> [WHAT YOU ARE ASKED TO DO] Beginning with the line that has "Open the App & Dashboard dropdown", reproduce each remaining line of the data exactly, down to and including the last.

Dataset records

--

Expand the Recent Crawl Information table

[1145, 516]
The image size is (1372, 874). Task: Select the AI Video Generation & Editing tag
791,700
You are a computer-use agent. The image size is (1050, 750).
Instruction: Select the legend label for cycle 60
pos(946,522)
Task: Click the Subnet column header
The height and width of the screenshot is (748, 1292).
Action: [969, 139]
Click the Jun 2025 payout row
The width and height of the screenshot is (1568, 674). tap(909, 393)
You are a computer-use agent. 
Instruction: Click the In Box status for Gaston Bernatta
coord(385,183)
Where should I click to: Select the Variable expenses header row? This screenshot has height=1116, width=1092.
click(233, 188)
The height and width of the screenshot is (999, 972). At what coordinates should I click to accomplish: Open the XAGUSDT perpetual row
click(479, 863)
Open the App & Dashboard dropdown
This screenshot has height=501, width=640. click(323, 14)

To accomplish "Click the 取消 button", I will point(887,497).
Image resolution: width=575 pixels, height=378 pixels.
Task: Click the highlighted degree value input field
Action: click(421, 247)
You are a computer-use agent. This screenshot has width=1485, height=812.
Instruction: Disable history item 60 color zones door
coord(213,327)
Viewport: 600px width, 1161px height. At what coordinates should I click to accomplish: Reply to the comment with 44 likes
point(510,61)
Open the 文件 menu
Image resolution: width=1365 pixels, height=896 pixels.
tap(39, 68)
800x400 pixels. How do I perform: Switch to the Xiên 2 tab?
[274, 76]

--

> [ANSWER TO THIS EXERCISE]
Open the App & Dashboard dropdown
This screenshot has height=501, width=640. click(323, 14)

To accomplish "Click the 取消 button", I will point(887,497).
Image resolution: width=575 pixels, height=378 pixels.
Task: Click the highlighted degree value input field
Action: click(421, 247)
You are a computer-use agent. This screenshot has width=1485, height=812.
Instruction: Disable history item 60 color zones door
coord(213,327)
Viewport: 600px width, 1161px height. At what coordinates should I click to accomplish: Reply to the comment with 44 likes
point(510,61)
Open the 文件 menu
Image resolution: width=1365 pixels, height=896 pixels.
tap(39, 68)
800x400 pixels. How do I perform: Switch to the Xiên 2 tab?
[274, 76]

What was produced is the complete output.